_EXTRACTO DEL DOCUMENTO_.
Me acuerdo que fui a la cocina y,
acodada sobre la mesada, le conté a mi mamá que había descubierto que Elsa
Bornemann era mi escritora favorita. Lo dije con un tono entre orgulloso y
solemne. No sé qué esperaba que me contestara. Yo la había oído varias veces
expresar su predilección por Gabriel García Márquez. Tener mi escritora
favorita era algo importante, era como, no sé, ser más grande.
Lo
cierto es que yo no conocía muchos más escritores. Si bien había leído ya algunos
cuentos, nunca reparaba en los autores. Ningún niño lo hace. Yo supe
siendo ya mayor quién había escrito Pinocho, quién Peter Pan, y dudo que haya
sido meramente por haber conocido en principio adaptaciones de esas novelas
y no sus versiones originales. Lo
primero que disfrutamos los niños son cuentos anónimos, de tradición popular, oral. La
literatura de autor es una cosa de grandes. Y quizá, a esta altura, una cosa de
viejos, una incipiente antigüedad. Pero no quiero irme por las ramas, quiero
hablar de Elsa, la primera que me hizo temblar.
Fue ella
también la primera que me hizo rechazar
una historia. Rechazarla con el cuerpo. Apartar el libro de mi vista, dejarlo a
un costado de la cama, intuir un desenlace demasiado espeluznante como para
seguir leyendo. Pero al rato sí, animarme a leer, habiendo tomado ya la distancia necesaria. Eso me pasó con El nuevo
frankenstein o cuento de pasado mañana, terrible cuento del libro Los desmaravilladores.

_SECCIÓN DE DATOS_.
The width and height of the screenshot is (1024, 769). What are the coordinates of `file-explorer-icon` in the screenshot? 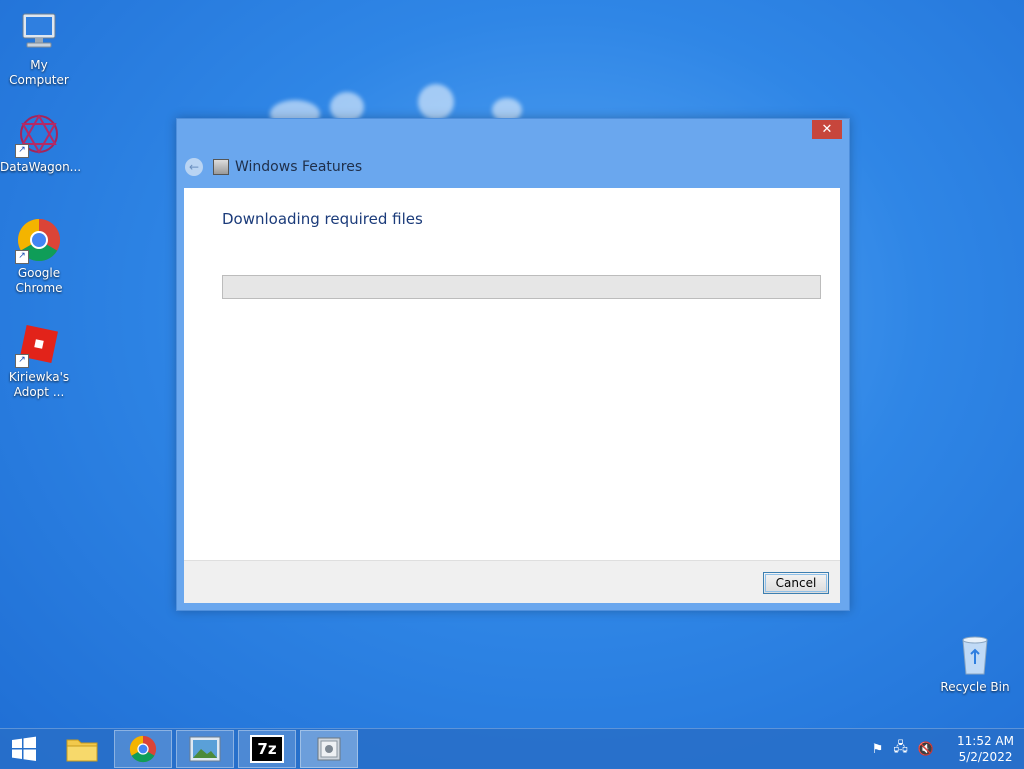 It's located at (82, 750).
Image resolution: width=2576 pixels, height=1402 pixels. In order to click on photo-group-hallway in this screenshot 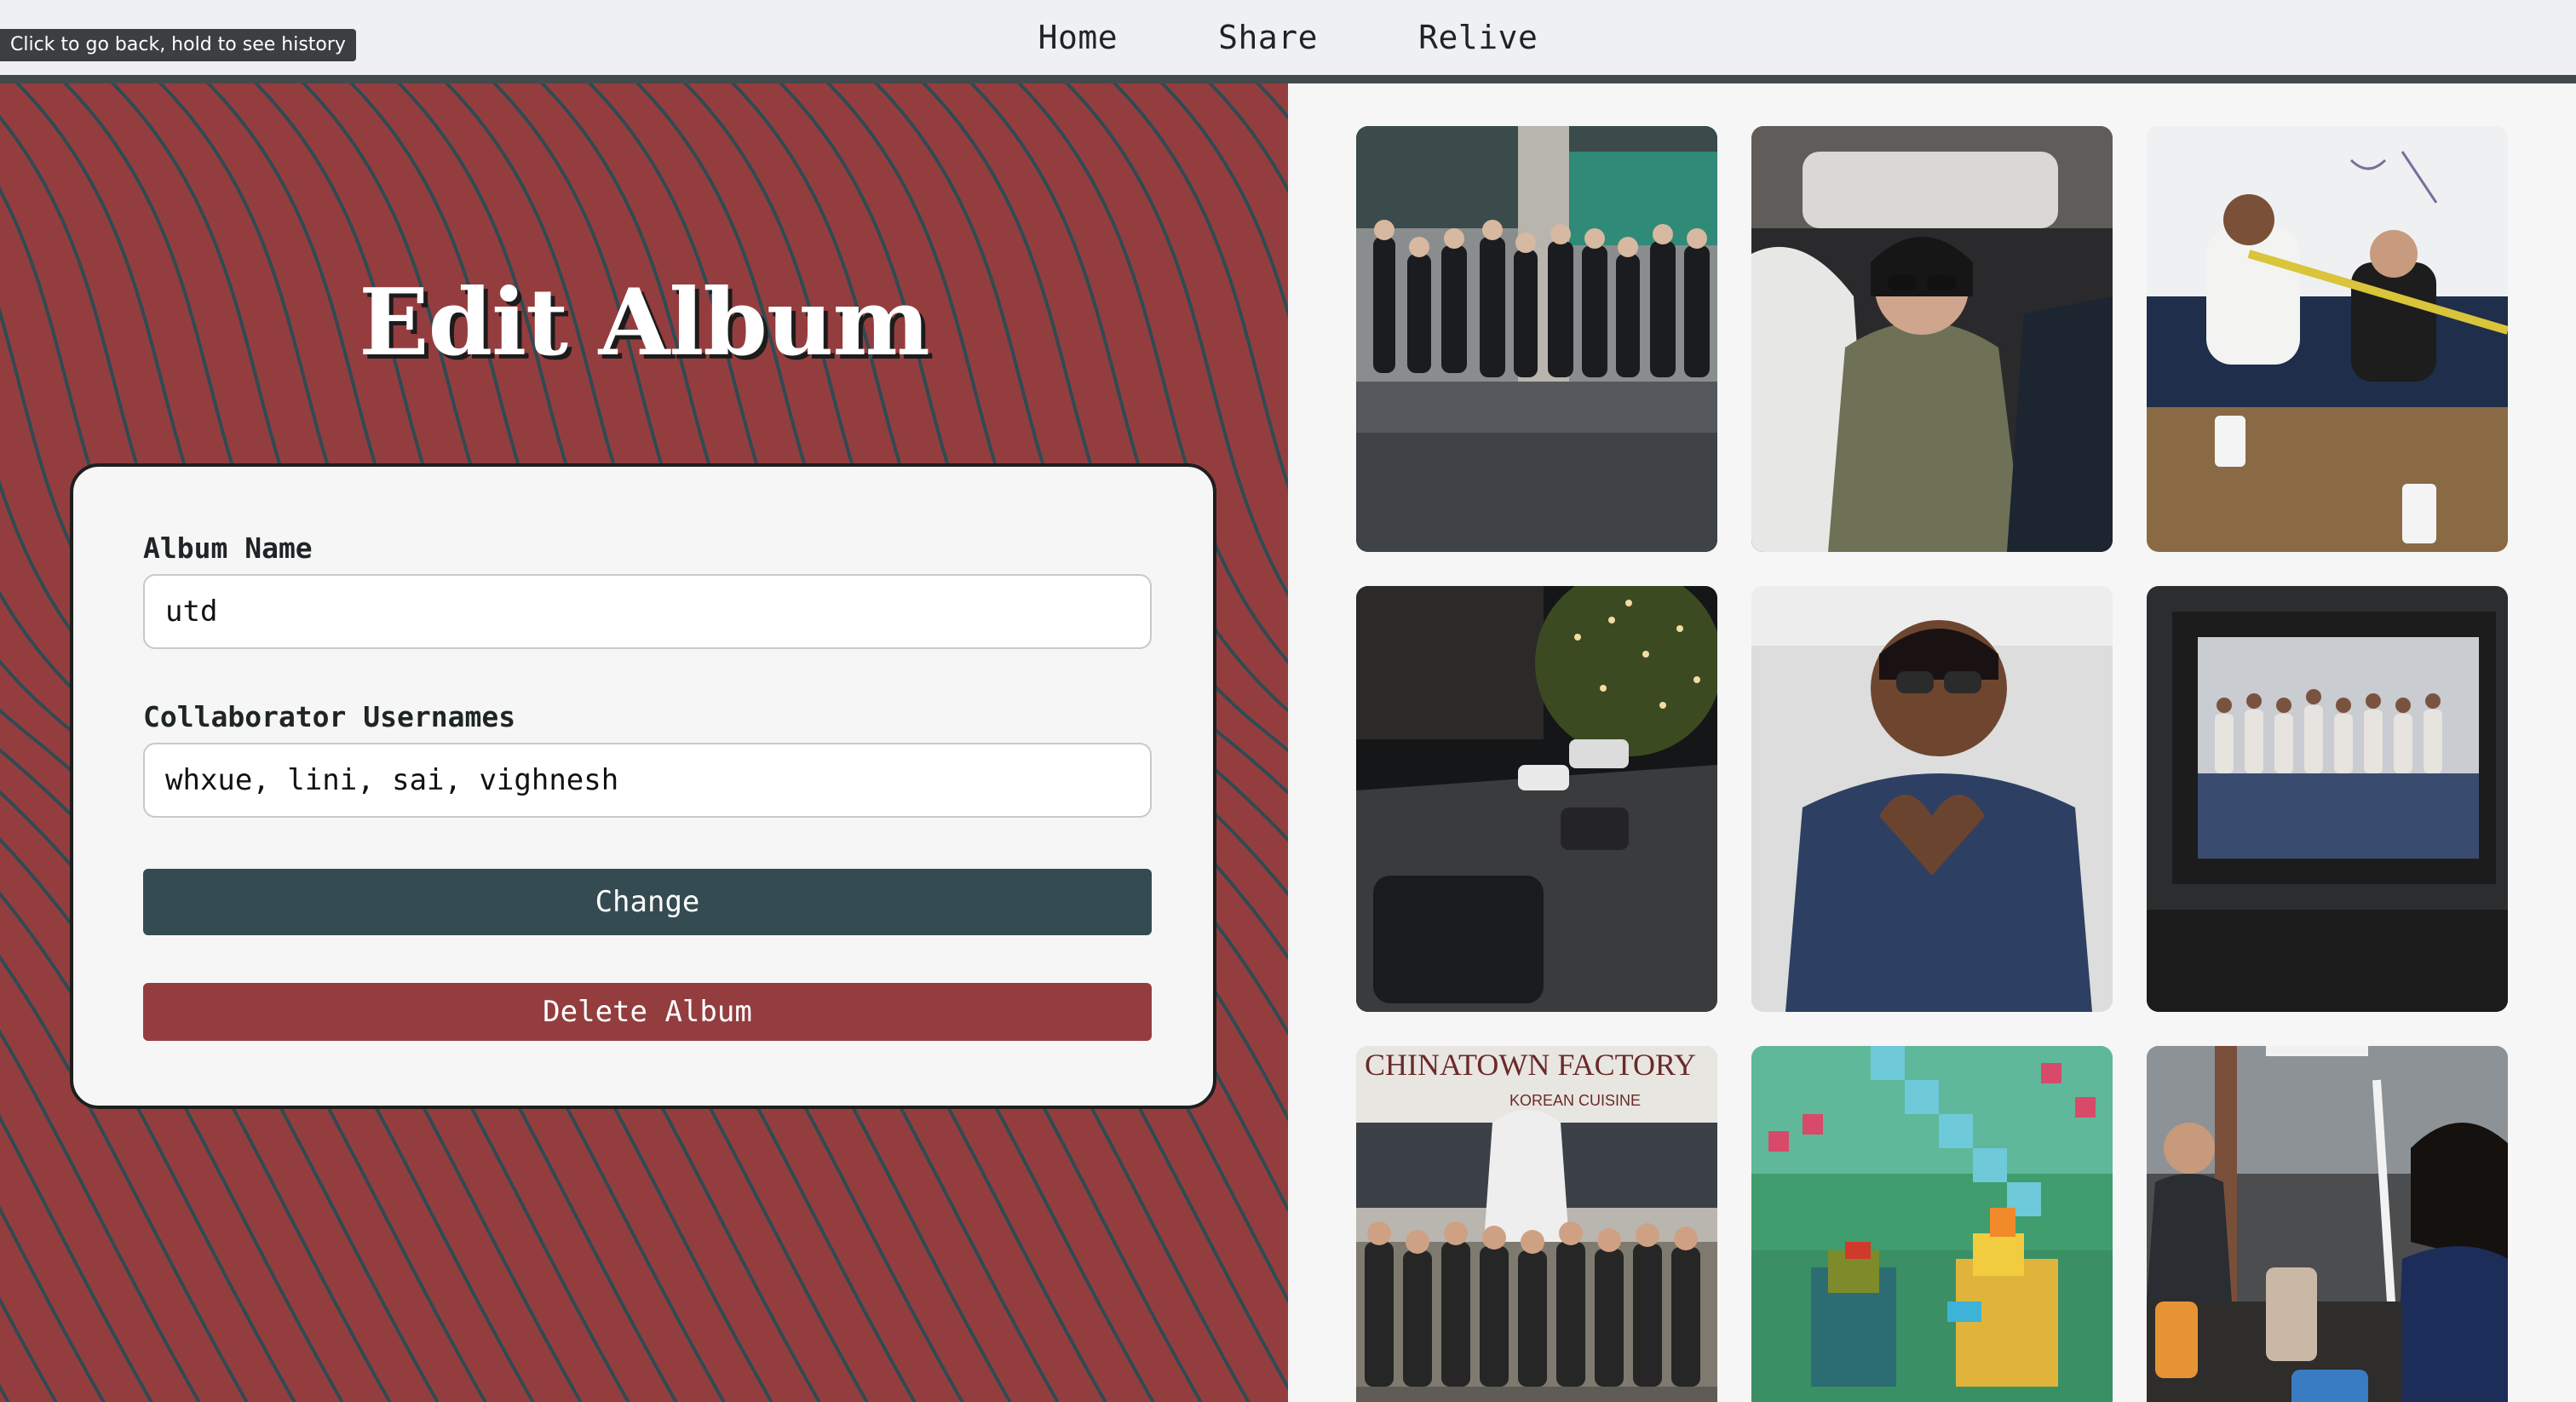, I will do `click(1537, 339)`.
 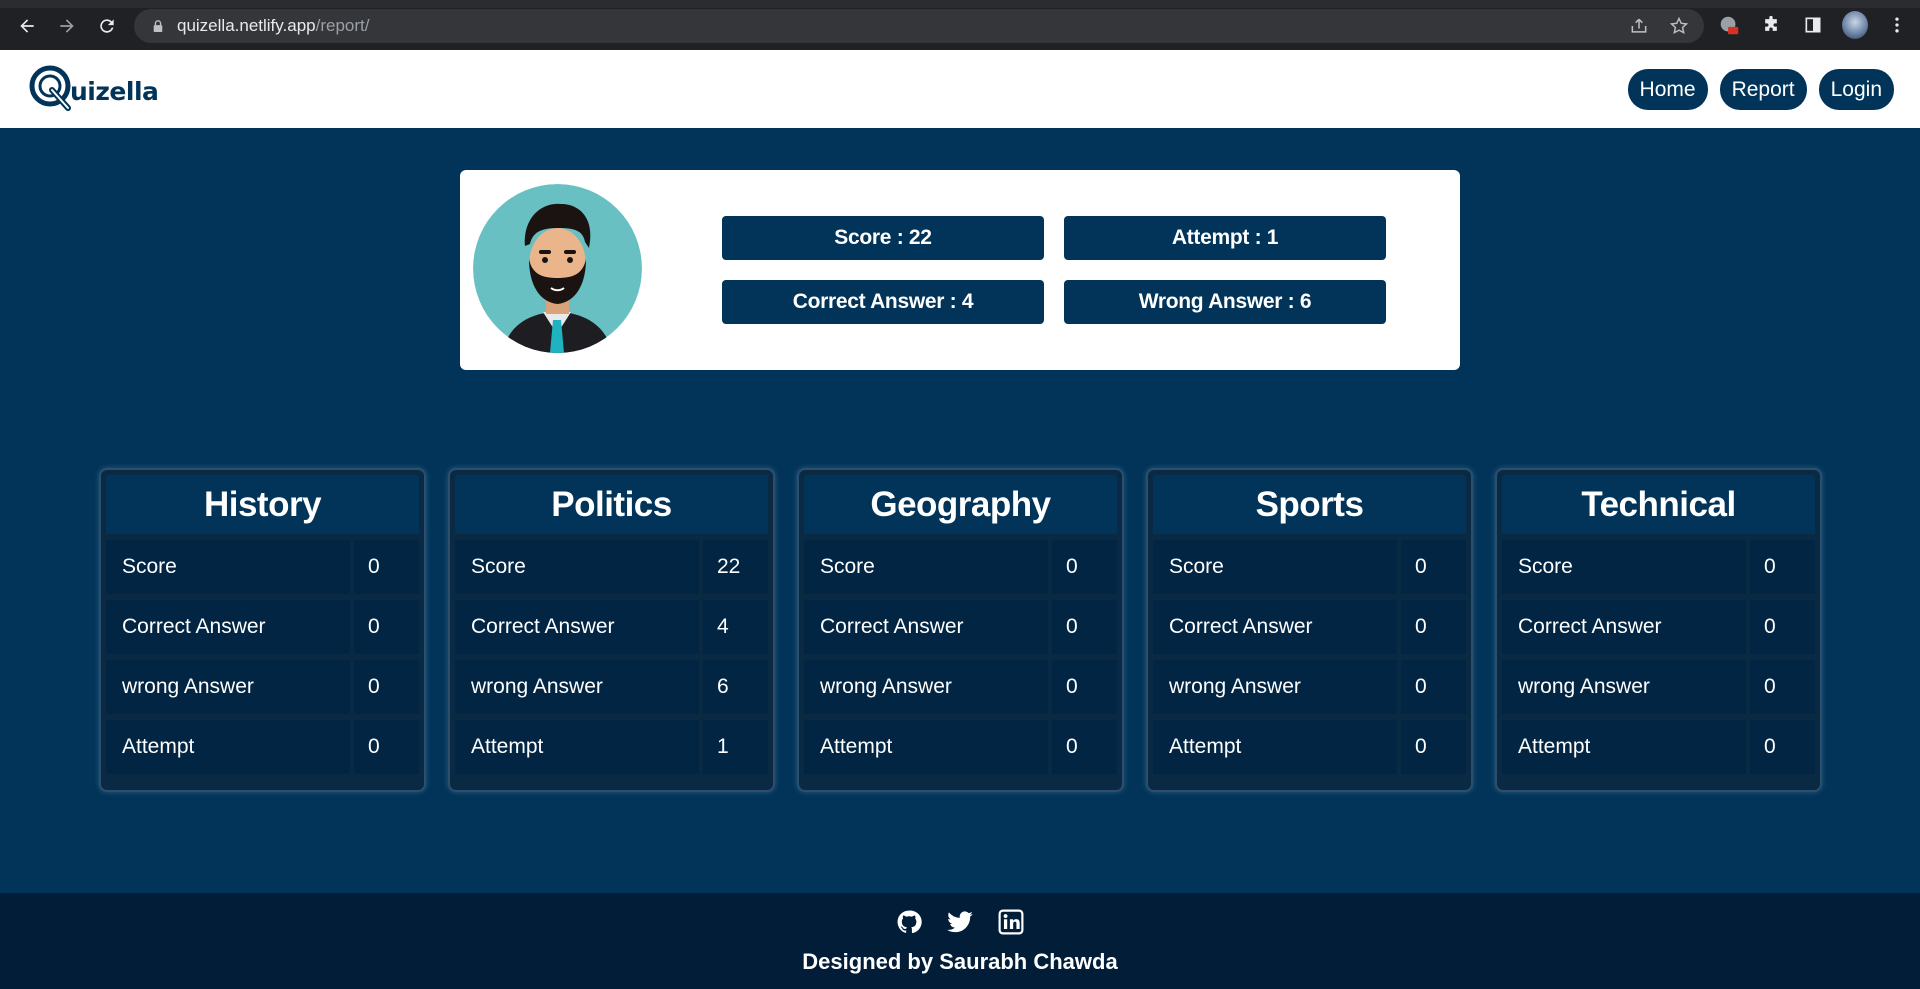 I want to click on category-title: Politics, so click(x=612, y=504).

_TAREA ESCRITA_. Según el extracto del documento, ¿en qué libro aparece el cuento «El nuevo frankenstein o cuento de pasado mañana»?

_EJERCICIO RESUELTO_. En el libro Los desmaravilladores.